The Supreme Court directed the state to pay a total of Rs. 100,000 to a mother and her daughter who were wrongfully arrested and detained by the police on a false complaint.
Justice Prasanna S. Jayawardena, concurring with justices Eva Wanasundera and Nalin Perera in his judgment, observed that Sri Lankan law did not envisage an offence only if some offence or nuisance, as is recognised by law, is committed in the course of such an exercise.
Petitioners Swarna Manjula (daughter) and Henalage Rosaliya (mother) filed their fundamental rights violation petition citing the Kekerawa Police OIC Pushpakumara and Acting OIC Ratnayake, IGP, Attorney General and two others as respondents.
Saliya Peiris PC with R.D. de Silva appeared for the petitioners. Deputy Solicitor General Varunika Hettige appeared for the respondents.
The petitioners are Jehovah’s Witnesses, a Christian denomination which differs from the doctrines of mainstream Christian churches. It has over 6,000 members in Sri Lanka forming more than 100 congregations.
The petitioners stated that they were arrested in the course of one of their public ministries in February 2014 during their home visit to the village of Kottalbadda while 25 people gathered there and berated the petitioners for “attempting to forcefully convert persons for monetary gain and selling religion for money”.

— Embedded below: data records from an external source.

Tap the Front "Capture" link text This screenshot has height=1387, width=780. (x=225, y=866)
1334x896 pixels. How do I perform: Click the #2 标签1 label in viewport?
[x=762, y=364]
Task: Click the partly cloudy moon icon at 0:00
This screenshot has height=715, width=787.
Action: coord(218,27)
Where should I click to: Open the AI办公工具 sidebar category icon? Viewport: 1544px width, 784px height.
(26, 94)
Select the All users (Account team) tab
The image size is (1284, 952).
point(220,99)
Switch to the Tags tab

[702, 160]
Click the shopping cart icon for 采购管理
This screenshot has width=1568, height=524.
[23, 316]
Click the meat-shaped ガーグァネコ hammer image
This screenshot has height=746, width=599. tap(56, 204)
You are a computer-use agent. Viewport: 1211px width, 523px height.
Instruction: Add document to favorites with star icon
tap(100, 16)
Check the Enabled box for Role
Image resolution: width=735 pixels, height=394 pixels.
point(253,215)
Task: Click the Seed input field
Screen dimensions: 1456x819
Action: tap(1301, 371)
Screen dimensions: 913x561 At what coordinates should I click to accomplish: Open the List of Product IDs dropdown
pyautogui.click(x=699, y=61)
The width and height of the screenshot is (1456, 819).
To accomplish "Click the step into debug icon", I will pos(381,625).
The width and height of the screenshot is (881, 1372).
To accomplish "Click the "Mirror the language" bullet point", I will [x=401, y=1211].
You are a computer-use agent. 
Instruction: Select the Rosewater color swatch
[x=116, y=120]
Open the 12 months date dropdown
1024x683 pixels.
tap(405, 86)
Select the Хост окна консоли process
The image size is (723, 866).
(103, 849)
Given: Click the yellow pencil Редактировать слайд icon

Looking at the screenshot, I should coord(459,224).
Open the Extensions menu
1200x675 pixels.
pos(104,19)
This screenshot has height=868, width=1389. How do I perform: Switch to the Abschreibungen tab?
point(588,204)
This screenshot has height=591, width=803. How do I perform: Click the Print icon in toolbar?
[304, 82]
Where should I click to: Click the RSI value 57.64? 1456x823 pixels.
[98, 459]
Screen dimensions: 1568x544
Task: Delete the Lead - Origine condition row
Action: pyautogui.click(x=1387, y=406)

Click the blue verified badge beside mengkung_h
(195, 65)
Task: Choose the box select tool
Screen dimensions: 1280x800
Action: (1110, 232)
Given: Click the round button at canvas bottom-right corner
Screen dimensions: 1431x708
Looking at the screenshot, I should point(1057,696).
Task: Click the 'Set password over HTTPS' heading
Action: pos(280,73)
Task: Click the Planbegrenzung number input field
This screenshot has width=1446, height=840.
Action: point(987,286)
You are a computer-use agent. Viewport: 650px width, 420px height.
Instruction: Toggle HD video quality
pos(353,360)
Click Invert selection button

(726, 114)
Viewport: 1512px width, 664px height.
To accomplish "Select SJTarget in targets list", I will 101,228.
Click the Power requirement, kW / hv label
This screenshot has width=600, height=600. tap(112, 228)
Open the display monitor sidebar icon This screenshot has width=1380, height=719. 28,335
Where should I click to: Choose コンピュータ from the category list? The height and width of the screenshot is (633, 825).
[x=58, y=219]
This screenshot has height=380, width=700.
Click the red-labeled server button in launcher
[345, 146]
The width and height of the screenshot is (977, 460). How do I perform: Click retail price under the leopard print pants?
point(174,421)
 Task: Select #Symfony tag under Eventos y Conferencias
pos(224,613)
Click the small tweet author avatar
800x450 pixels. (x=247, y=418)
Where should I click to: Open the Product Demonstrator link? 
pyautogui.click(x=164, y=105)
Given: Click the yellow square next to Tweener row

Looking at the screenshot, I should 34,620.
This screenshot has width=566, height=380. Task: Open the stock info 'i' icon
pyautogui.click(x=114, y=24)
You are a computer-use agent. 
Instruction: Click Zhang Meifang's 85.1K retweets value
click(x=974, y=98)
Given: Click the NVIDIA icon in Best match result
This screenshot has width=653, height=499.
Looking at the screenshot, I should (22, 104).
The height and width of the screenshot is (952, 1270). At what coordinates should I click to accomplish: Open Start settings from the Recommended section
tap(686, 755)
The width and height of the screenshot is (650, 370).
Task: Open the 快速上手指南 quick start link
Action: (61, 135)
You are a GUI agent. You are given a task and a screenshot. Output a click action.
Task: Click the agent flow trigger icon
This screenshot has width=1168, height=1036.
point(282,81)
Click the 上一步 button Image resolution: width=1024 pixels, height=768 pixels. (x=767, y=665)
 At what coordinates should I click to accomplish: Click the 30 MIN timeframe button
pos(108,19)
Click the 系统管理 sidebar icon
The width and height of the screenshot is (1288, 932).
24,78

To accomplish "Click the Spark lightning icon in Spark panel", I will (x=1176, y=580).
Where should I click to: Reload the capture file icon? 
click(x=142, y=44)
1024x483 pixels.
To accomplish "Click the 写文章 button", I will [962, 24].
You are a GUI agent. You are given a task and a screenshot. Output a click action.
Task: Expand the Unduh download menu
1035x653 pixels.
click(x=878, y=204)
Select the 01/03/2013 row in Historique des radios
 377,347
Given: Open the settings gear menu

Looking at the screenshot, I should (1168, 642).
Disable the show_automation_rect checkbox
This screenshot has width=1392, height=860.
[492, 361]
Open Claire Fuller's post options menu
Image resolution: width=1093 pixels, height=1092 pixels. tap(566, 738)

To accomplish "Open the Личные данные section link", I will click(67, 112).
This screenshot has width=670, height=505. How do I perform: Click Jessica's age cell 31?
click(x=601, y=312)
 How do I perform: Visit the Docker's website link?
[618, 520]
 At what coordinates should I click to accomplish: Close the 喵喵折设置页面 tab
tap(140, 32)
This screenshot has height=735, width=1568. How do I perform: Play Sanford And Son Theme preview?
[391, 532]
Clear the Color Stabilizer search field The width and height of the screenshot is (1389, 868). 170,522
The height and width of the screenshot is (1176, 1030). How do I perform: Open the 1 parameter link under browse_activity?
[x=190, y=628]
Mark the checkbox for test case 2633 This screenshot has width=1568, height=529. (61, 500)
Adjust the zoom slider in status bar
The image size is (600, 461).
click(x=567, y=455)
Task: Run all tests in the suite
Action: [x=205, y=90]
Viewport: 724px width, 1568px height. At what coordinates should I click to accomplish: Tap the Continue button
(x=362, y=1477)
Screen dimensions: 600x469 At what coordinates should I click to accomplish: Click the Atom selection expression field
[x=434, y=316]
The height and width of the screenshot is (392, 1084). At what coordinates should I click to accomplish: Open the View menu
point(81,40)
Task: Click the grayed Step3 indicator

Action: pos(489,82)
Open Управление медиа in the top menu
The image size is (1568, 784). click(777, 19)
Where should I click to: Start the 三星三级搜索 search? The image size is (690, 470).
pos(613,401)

They lamented that the complainants, who were outsiders of the said premises, lodged the complaint under the dictation of two police officers alleging that the petitioners forcibly entered the premises and carried out religious conversions.
They stated they were arrested on the basis of the complaint on suspicion of the offences of criminal trespass and criminal intimidation.
Court observed the deliberate falsehoods go to the root of the OIC and the Acting OIC’s case and gravely impugn the credibility of the positions taken by them and that they had sought to misrepresent the arrest and detention of the petitioners.
Court noted that Article 14(1)(e) of the Constitution confers the freedom to manifest one’s religion or belief in worship, observance, practice and teaching and to do so either alone or with others and in public or private.
Court also noted the word ‘religion’ was hard to define and that it could mean different things to different people and as a result there had been an interesting philosophical, philological and etymological debate among scholars on what the word meant.
It took note that the word ‘religion’ is used in Article 14(1)(e) in its modern day context of meaning a particular system of beliefs – either belief in an essentially non-theistic doctrine and its aligned code of living which achieves one’s spiritual, mental and material development or a theistic belief in a divine being or divine beings to be worshipped and obeyed. Court held the fundamental rights to equality and equal protection of the law as well as the freedom from arbitrary arrest had been violated by the OIC and the petitioners were entitled to compensation for the wrongful arrest and detention they were forced to undergo and for harassment and directed the State pay the petitioners Rs. 50,000 each as compensation.